Die Zukunft wird indes alles gut lösen, und auch auf mich und
meine Tätigkeit verlaß Dich. Dir zu leben und Dich zu besitzen
ist doch, wie ich sehr tief fühle, meine eigentliche Bestimmung,
und wenn das eigentlich das wahre Ziel ist, rein zu fühlen, wozu
man da ist, und was einem frommt, so habe ich den Gipfel erreicht.

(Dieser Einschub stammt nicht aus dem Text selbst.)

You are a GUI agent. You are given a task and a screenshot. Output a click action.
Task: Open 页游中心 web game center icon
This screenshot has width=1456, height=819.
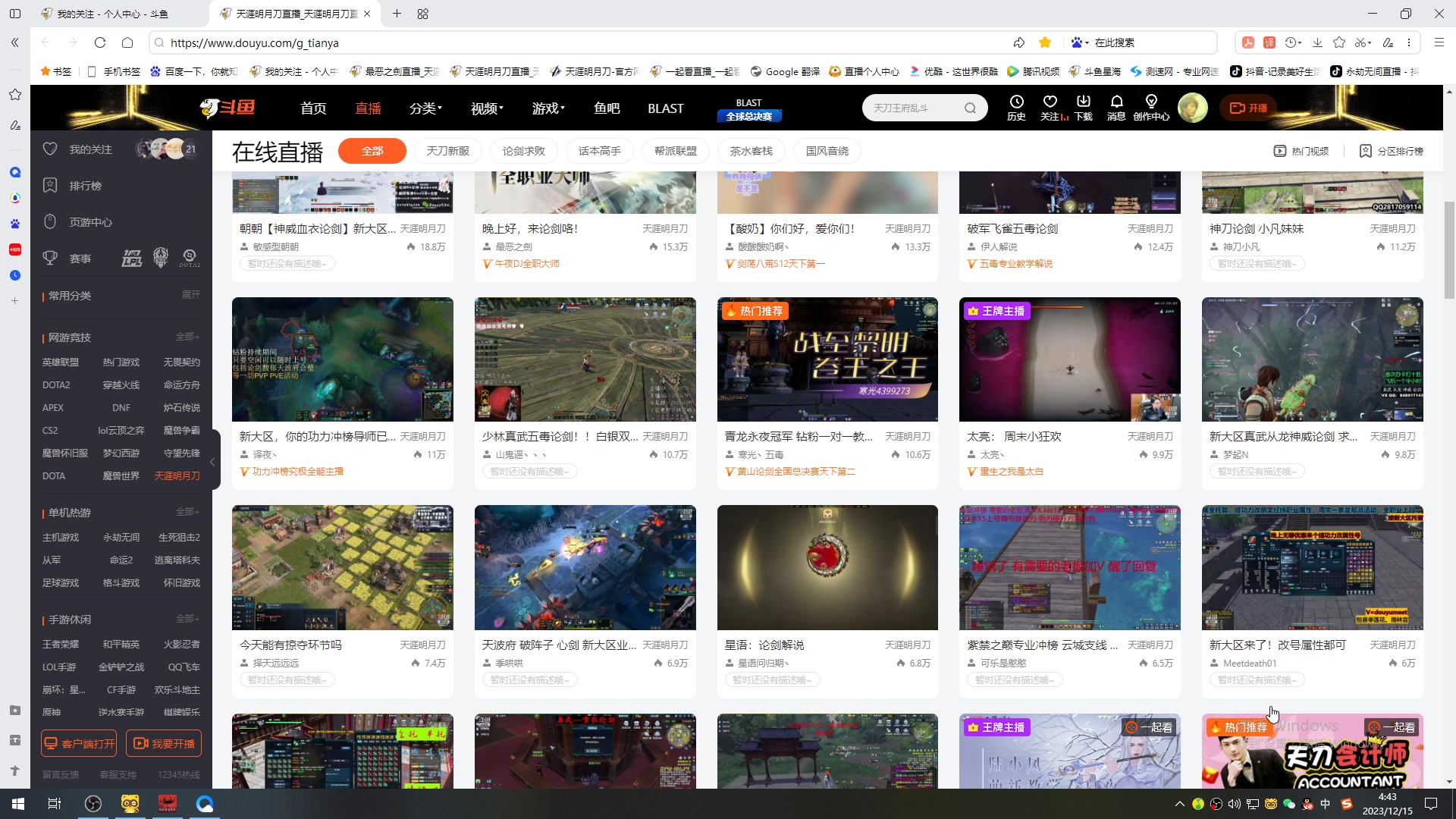[x=50, y=221]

Das hindert nicht, daß ich nicht vieles dabei und daneben treiben und
tun könnte. Ein Mann ist einer edlen Frau nicht würdig, wenn
er nicht sein Dasein, wo es möglich ist, an etwas Großes oder
Nützliches anknüpft, und wenn er gut tut, in der flüchtigen Jugend
auch in der Gegenwart ihr zu leben, so muß er bei vollendeter
Reife vor ihr, selbst vor den Menschen sie rechtfertigen, daß sie
ihn liebte. Seit ich Dich zuerst gesehen, habe ich unsere Be-
stimmung tief gefühlt, sie ist mir klarer und klarer geworden, und
das Schicksal hat sie begünstigt. Dies Gefühl nun leitet und stärkt
mich unaufhörlich, und wir werden des Ziels nicht verfehlen. Das
Mühevolle dabei entsteht nur dadurch, daß man eigentlich dabei
ewig auch mit den Bessern zu kämpfen hat. Keiner, der mir je
vorgekommen ist, ginge eigentlich in diese Ansicht ein, und gelänge
auch nur dahin, sie zu verstehen. In den Männern, wie z. B.